Although DNS rebinding attacks have been known for over a decade now, they are only recently receiving attention as a practical attack surface.
In the last year, quite a few popular products have been shown to lack DNS rebinding protections, and as a result, someone could operate them remotely using a malicious web site. Manufacturers have made a habit of giving consumers connected devices that are controlled by unauthenticated HTTP requests via the local network.
This mentality, that the private LAN is trusted, is undermined by the impact of DNS rebinding. It also turns out that vulnerabilities within HTTP-based applications can be unexpectedly exploited across network boundaries. For example, the recent ES File Explorer ‘Open Port Vuln’ was generally reported as only being exploitable by an attacker on the same WiFi network as the victim. This was in fact an understatement of the risk since the vulnerable HTTP server cannot differentiate between legit and relayed requests.
Last year, I created an integrated DNS/HTTP server designed to facilitate DNS rebinding attacks which can be created on the fly with a simple UI. This software, called Dolos, has been used in Black Hat USA and SecTor training classes. Now, in coordination with my upcoming talk at Infosec EU, I have released the source code on GitHub!
Dolos simplifies the process of creating an exploit by empowering users with two modes of network discovery as well as automated target discovery and payload delivery.
Any discovered networks will be scanned for the expected port/path. For each discovered IP:port with the expected page, an IFRAME is added to the browser using a special URL including the IP:port for rebinding as well as the payload to send from a newly generated rebinding domain. Alternatively, users can use Dolos without the Wizard UI to craft content for CSRF or rebinding attacks with a high degree of flexibility.

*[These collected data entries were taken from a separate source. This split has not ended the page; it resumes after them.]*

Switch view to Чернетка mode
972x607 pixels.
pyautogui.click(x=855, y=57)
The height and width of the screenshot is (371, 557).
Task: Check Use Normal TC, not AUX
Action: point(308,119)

Deploying your own Dolos infrastructure requires a Linux server that can receive connections on a public IP address. A publicly registered domain with an NS record pointing to the Dolos server is needed to perform DNS rebinding attacks. Remember to also open UDP/53 as well as whatever ports you wish to use for HTTP. (DNS rebinding attacks require running a server on the same port as the targeted server.)
To get started with Dolos, simply clone the source files out of GitHub, update the configuration and start the service. Refer to the README.md for more details on deployment.
Once Dolos is running, you can connect to it by browsing to the web UI using a URL similar to the following:
This will bring you to a page similar to the following:
Using Dolos has enabled me to rapidly develop several proof-of-concept exploits including hijacking routers, television sets, smart outlets, smart speakers and even the Android ES File Explorer app. Releasing Dolos is ultimately intended to draw more attention to the problem of DNS rebinding and encourage product vendors to implement fixes.
Dolos is also designed with red teams and penetration testers in mind to encourage network operators to enable DNS rebinding mitigations. To do this, simply fork the project and reskin rebind_ip_scanner.html as needed to fit the scenario. Pull requests and issue reports are also encouraged.